“I know,” I said. What I didn’t tell her was that sometimes, I thought youth was wasted on me.
“What are you going to do now that you’ve finished with your contracted work?”
I smiled a little when she said “contracted work” like it was a dirty phrase someone as classy as her should never have to utter.
“I don’t really know,” I answered, and I worked hard not to sound like a lost little girl I was feeling.
“You can always come back to London and work for me again.”
I tried to ignore the hope I heard in her voice. I knew she thought teaching at Bowing’s was the next best thing if I wasn’t pursuing a professional career.
I shook my head. “I’ll think about it.”
“You do that,” she said. “But I can’t hold this position for you for so long. At some point, I’ll have to hire someone else.”
“I know,” I said softly. And I did know. The only reason I wasn’t telling her to go ahead and hire someone else was because, selfishly, I didn’t know if I would go back to London.
Devastating gray eyes entered unbidden in my mind as I thought about the other reason I didn’t want to move away from New York.
We talked more about the drama that was going on at Bowing’s. Someone was marrying a director at the Royal Ballet thirty years her senior, someone was pregnant and tried to hide it for as long as possible—obviously, it didn’t work since the entire school found out—and someone was donating eggs before getting a hysterectomy.
“Why would she want to donate eggs when it’s obvious she doesn’t want children?” I asked about Riley, one of the younger dancers at the school. We didn’t talk because I had graduated before she was even accepted at the school, but I knew of her. I knew she was a spitfire of a girl who could really get somewhere with a little bit more training.
“I think that’s the reason why she’s donating. It’s a way to continue her bloodline, I guess, since she’s an only child and her parents don’t have any siblings.”
I smiled a little at that. “Continue the bloodline. Is that even a thing nowadays?”
“You’d be surprised,” Nadir said dismissively. “Though I’m sure this has more to do with the six-figure compensation than anything else.”
“That’s a lot of money for something so small,” I said. I was currently broke, and the only reason I had a place to live in New York was because my brother-in-law was Jace Reed, the CEO of one of the biggest equity firms in the country.
“I wouldn’t exactly call aiding in bringing a child into the world for someone else to be a small thing,” Nadir said, and something about her voice gave me pause.
I didn’t know why this topic was affecting her, but I knew she wouldn’t tell me even if I asked.
“I should go,” she said when I took too long to think of something to say to her that wouldn’t offend.
“Yeah,” I said. “Busy day tomorrow?”
“Yes.”
Which wasn’t all that surprising. Nadir was a busy woman. I couldn’t remember her ever taking some time, in the six years I’d known her, to just relax.
It was close to midnight where she was at now, and I knew she would be going to bed soon so she could be up before dawn the next morning.
Even if I was no longer doing ballet, I still hold on to the same routine I had when I was training. I let her go. Something about this conversation with her settled heavily in my chest.
I leaned my weight against my hand placed on the stage behind me as I looked out at the seats. Now that I had nothing else to occupy my mind, my thoughts strayed to the one man I could never forget.
Jensen Pierce had been on my mind for the past six years.

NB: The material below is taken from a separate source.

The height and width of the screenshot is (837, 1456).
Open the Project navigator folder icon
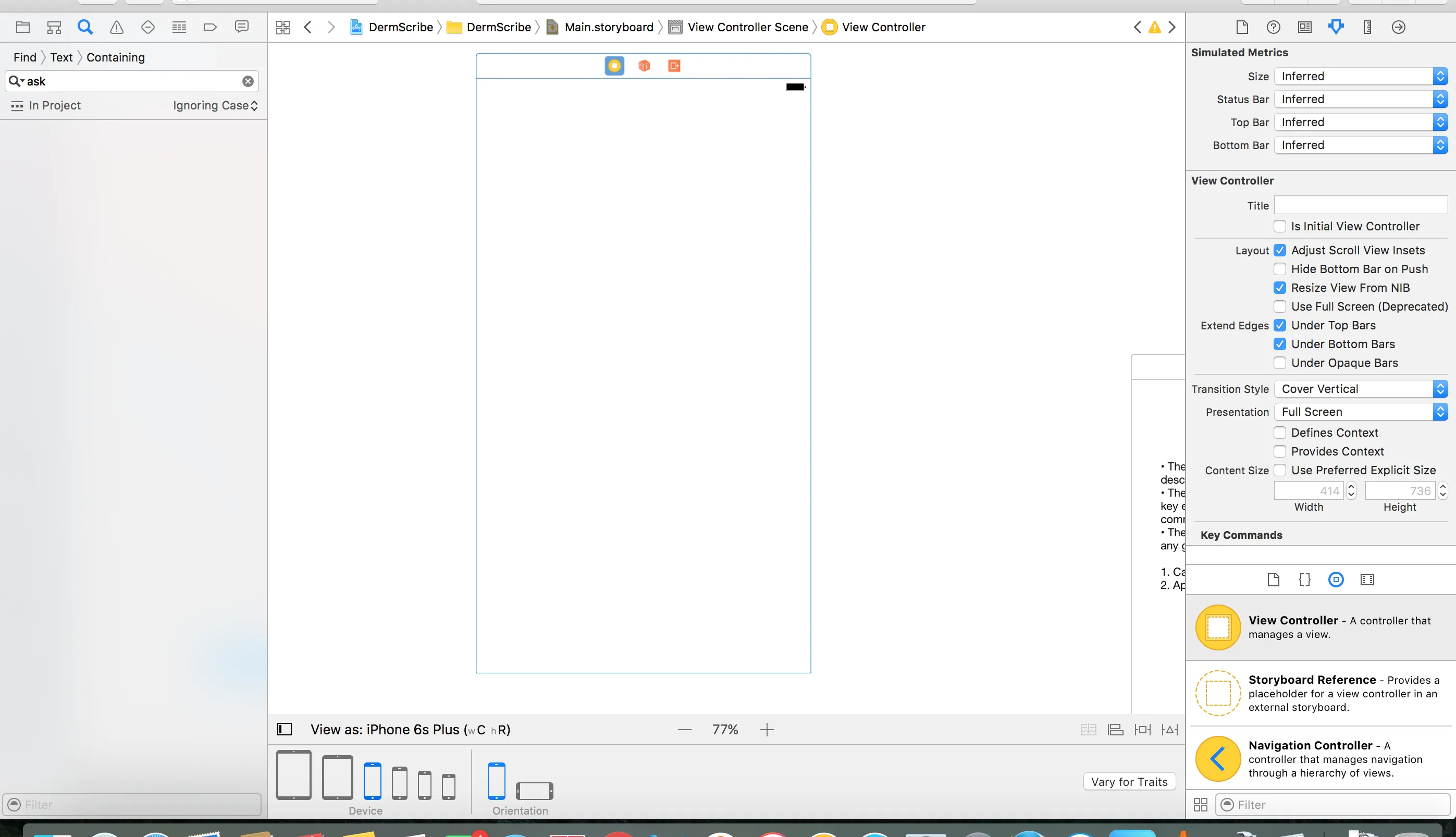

I didn’t know who he was when I stole that kiss from him on the rooftop of the bar I used to work at. It was completely out of character for me. I wasn’t usually so brave.

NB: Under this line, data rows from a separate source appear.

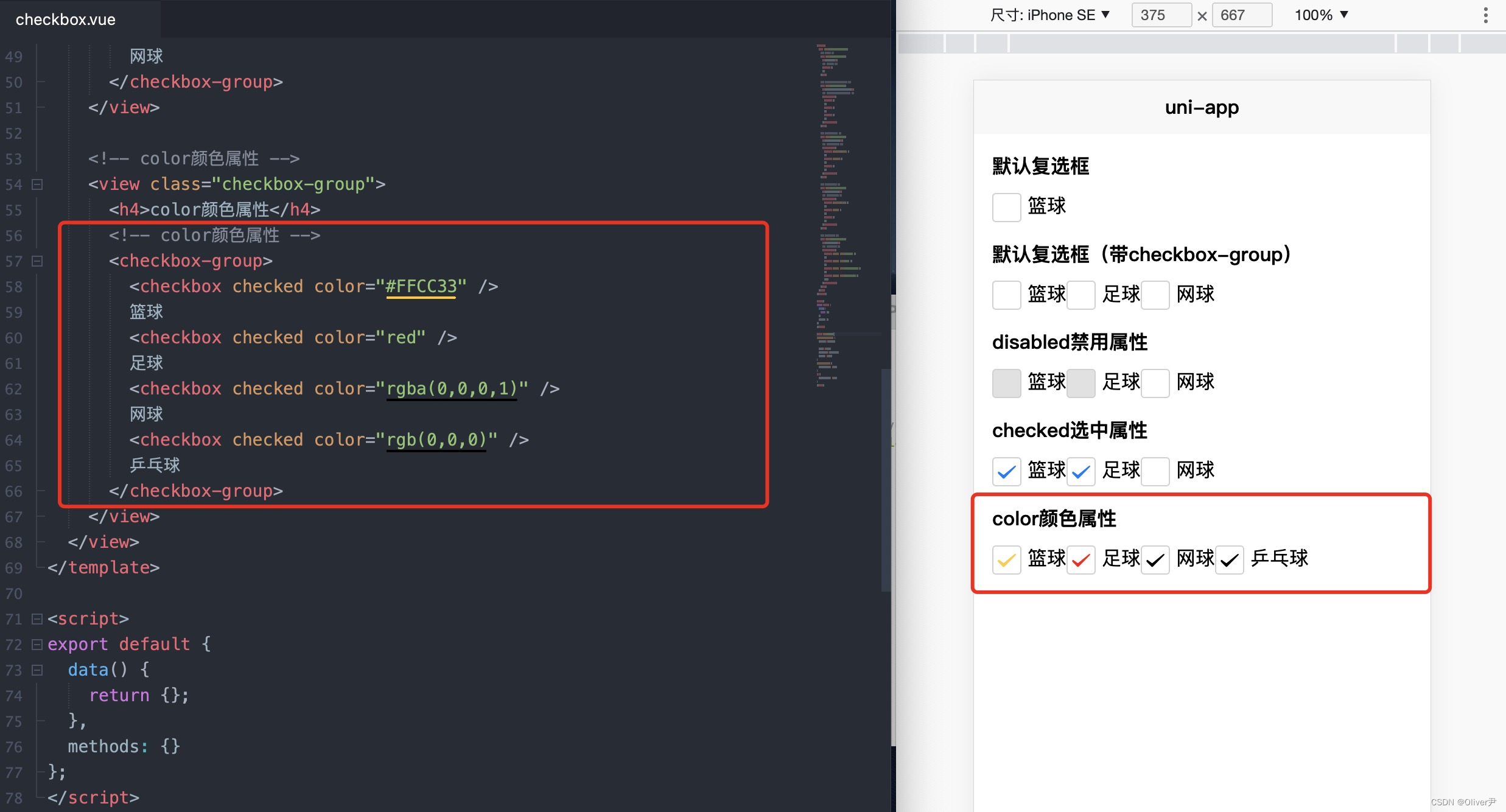Open the device toolbar three-dot menu
The width and height of the screenshot is (1506, 812).
(1485, 15)
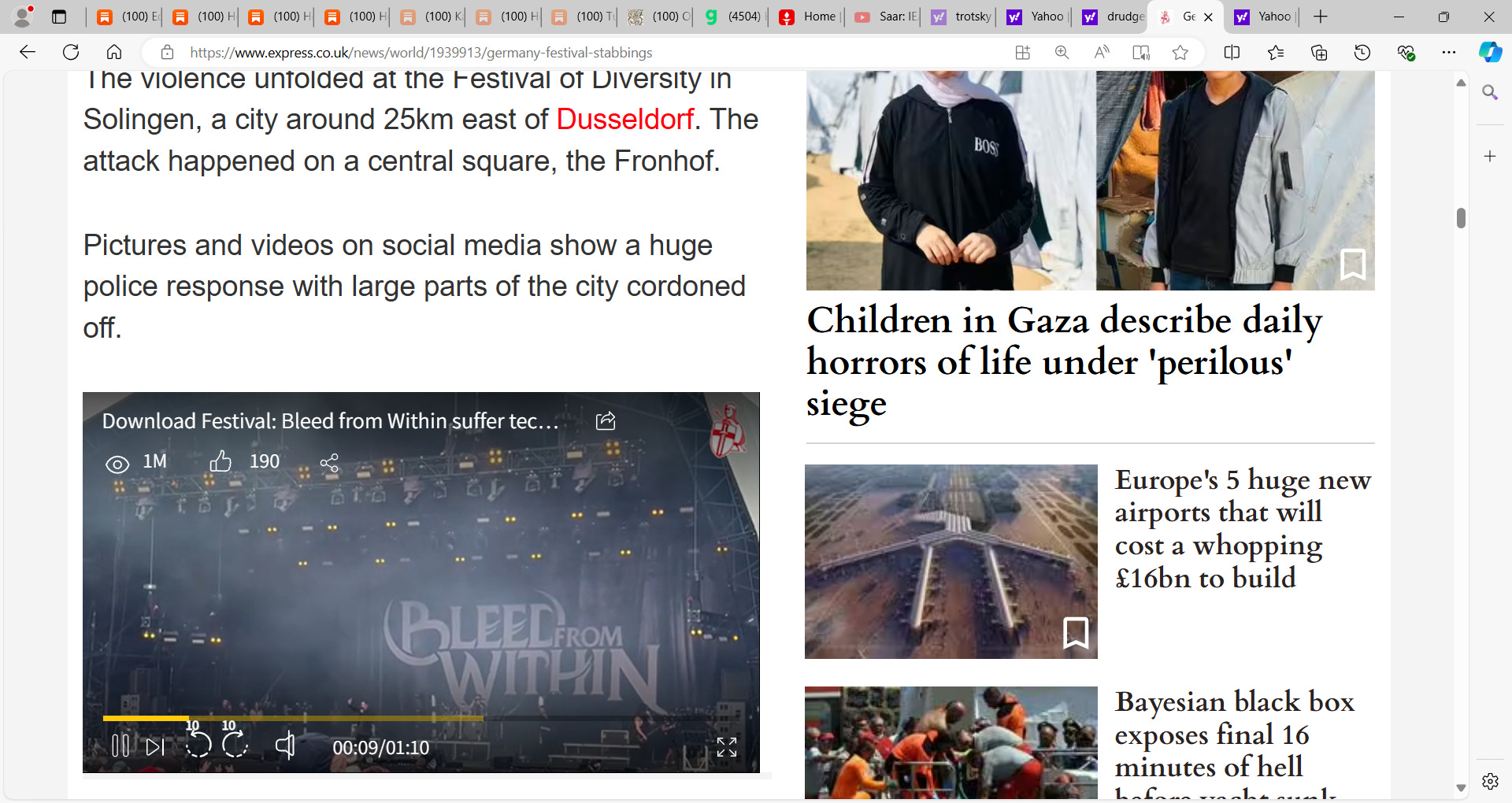Add this page to favorites star
1512x803 pixels.
point(1180,53)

But I had been feeling particularly sad that night about being so far from my family, and then he had asked me to meet him after work. I didn’t know what to think. With his dark hair and broad shoulders, I couldn’t decide if he looked more like a model or a quarterback. He wasn’t as tall as Jace, but then again, I had never met another person taller than my brother-in-law.
But Jensen had him beat in bulk.
Those powerful arms of his had sent a shiver of pleasure through me when he had wrapped his arms around me as I kissed him. That hadn’t changed in six years.
I never thought I would see him again, and when I didn’t see him back at the bar, I had thought I scared him away. I didn’t know he had gone back to New York after.